Задания:
**a)** Объясните, что в отрывке о 1917 годе понимается под братаниями.
**b)** Продолжите отрывок о 1917 годе после его последнего предложения.

Отрывок:
Зачем вообще брал власть этот жалкий человек, честно сознающийся, что он — убогий безвольный слизняк? Непостижимо.

Советы объявили кабинет Керенского «правительством спасения революции» и признали за новым премьером «неограниченные полномочия для восстановления дисциплины в армии, решительной борьбы со всеми проявлениями анархии».

К 22 июля создали новое коалиционное правительство: семеро социалистов, четверо кадетов, трое членов радикально-демократической партии.

Положение в армии

Не забудем, что революция произошла в воевавшей стране. Армия начала разваливаться еще в конце 1916 г… Весь 1917-й она металась между лозунгами «войны до победного конца» и братаниями, то есть попытками прекратить войну тут же, явочным порядком.

Первое братание произошло на Западном фронте на Рождество 1914 г. между английскими и немецкими солдатами. На Восточном фронте оно было впервые официально зарегистрировано командованием в апреле 1915 г. перед Святой Пасхой и в дальнейшем происходило довольно редко,{228} чаще всего — тоже в Пасхальные дни. На Кавказском фронте, где Россия тогда сражалась с мусульманской Турцией, ничего подобного не было.

Представленные данные:
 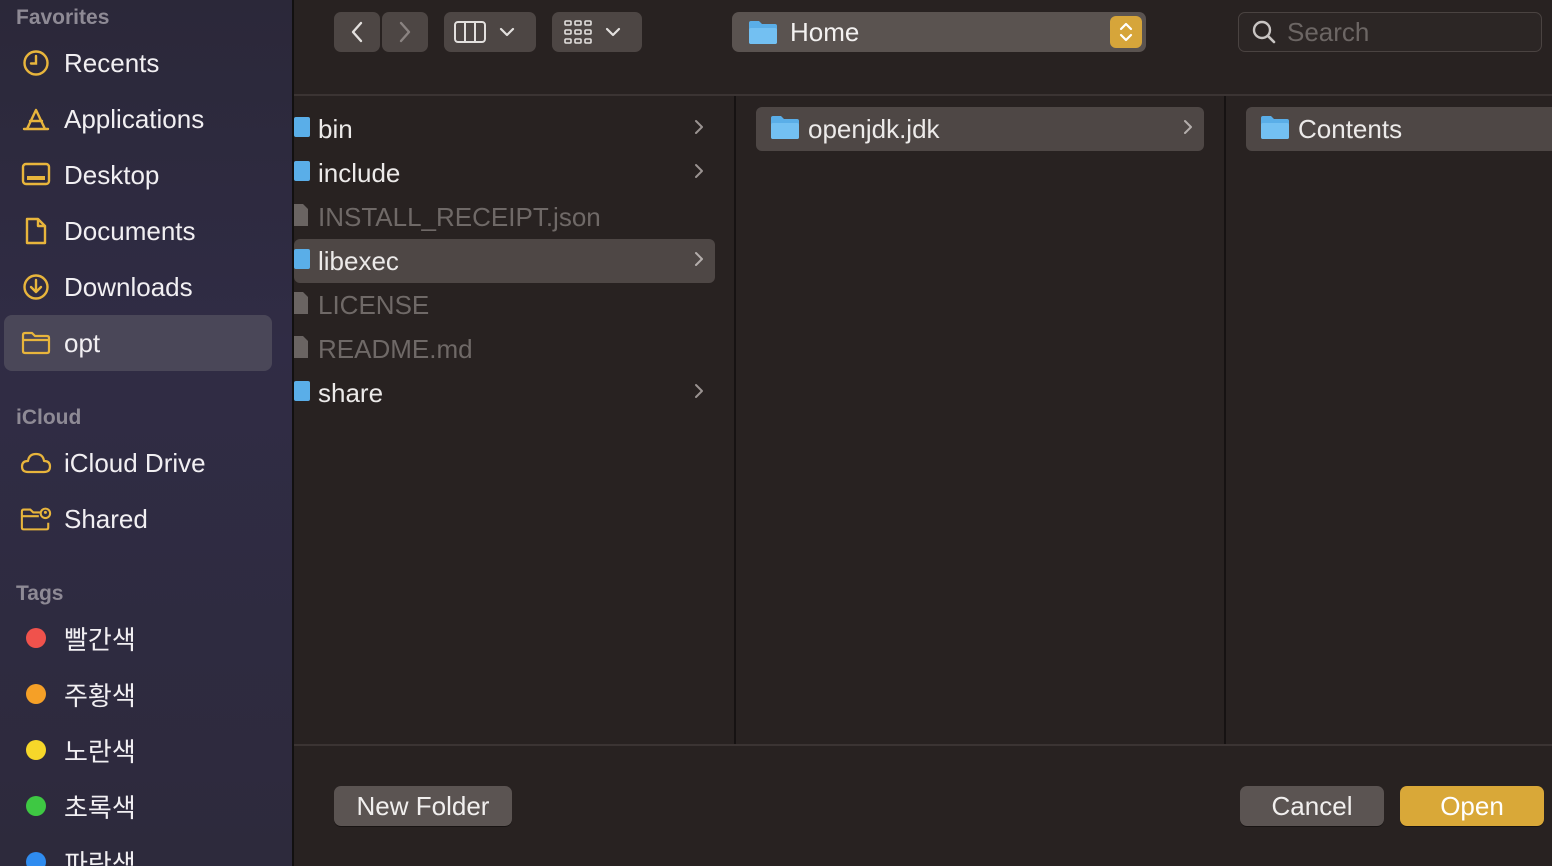 I want to click on search-field, so click(x=1390, y=32).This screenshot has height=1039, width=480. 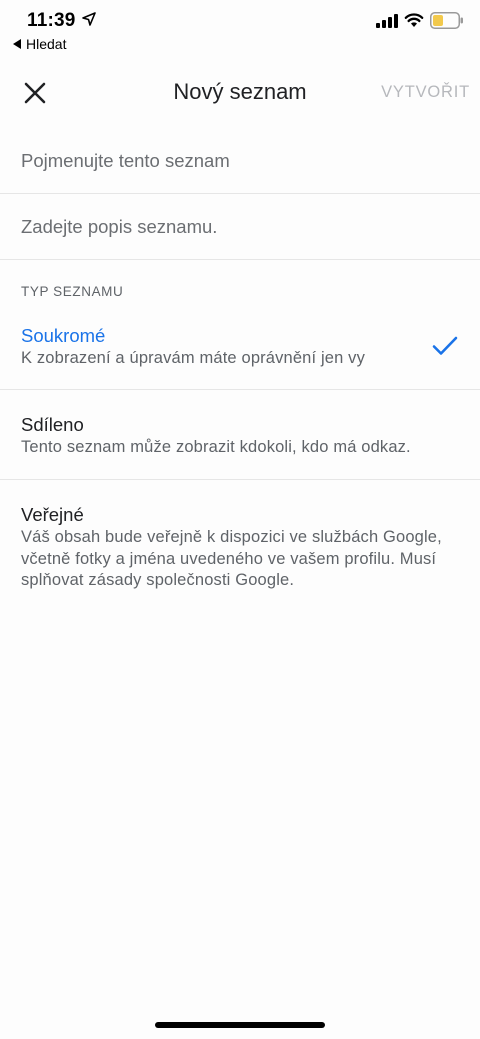 I want to click on option-private-title: Soukromé, so click(x=64, y=336).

Ответы к заданиям:
**a)** Братаниями в отрывке названы попытки прекратить войну тут же, явочным порядком. В 1917 году армия металась между этими попытками и лозунгами «войны до победного конца».

**b)**
Но после Февральской революции началась поистине эпидемия братаний. Большевики относились к этому очень положительно. 28 апреля «Правда» напечатала статью Ленина «Значение братанья». В ней подчеркивалось, что братание «начинает ломать проклятую дисциплину <…> подчинения солдат „своим“ офицерам и генералам, своим капиталистам (ибо офицеры и генералы большей частью либо принадлежат к классу капиталистов, либо отстаивают его интересы)». Отсюда ясно, что братание есть «…одно из звеньев в цепи шагов к социалистической пролетарской революции».{229}

Летом 1917 г. братаний стало поменьше — русская армия наступала пред тем, как побежать. Но в начале июля наступление захлебнулось. Погибло более 150 000 человек. Нарастал вал самосудов и расправ над офицерами и унтер-офицерами.

К ноябрю 1917 г. из девяти миллионов солдат действующей армии дезертировало два.

Последствия паралича власти

После нескольких месяцев сползания в анархию, революционных эксцессов и уличных побоищ страна остро нуждалась в порядке. И не только в укрощении идейных грабителей и убийц, но и в острастке для самых обычных, безыдейных уголовников. Ведь полицию то ли отменили, то ли оставили временно, до замены «народной милицией». При этом никто толком не знал, что такое «народная милиция», как она должна формироваться и на каких основаниях работать. К лету-осени 1917 г. разгул беззакония, насилия, грабежей захлестнул даже крупные города. В глубине Великороссии оставалось сравнительно спокойно, но на юге России, и особенно на национальных окраинах начали сводить вековые счеты между племенами. Подняли голову круговая порука, кровная месть и прочие пережитки родового строя.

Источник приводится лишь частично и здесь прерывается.